• [Material provided]:
>> Begin

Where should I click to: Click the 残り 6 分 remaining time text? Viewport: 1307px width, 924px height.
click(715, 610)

>> End
>> Begin

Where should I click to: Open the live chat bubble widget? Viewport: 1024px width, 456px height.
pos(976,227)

>> End
>> Begin

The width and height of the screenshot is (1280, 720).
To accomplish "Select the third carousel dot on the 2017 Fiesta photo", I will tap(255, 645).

>> End

• [Requirement]:
Update the lines from the line with "Where should I click to: Click" to the line with "click(715, 610)" by putting "countdown label" in place of "remaining time text", keeping everything else the same. Give only those lines.

• [In response]:
Where should I click to: Click the 残り 6 分 countdown label? Viewport: 1307px width, 924px height.
click(715, 610)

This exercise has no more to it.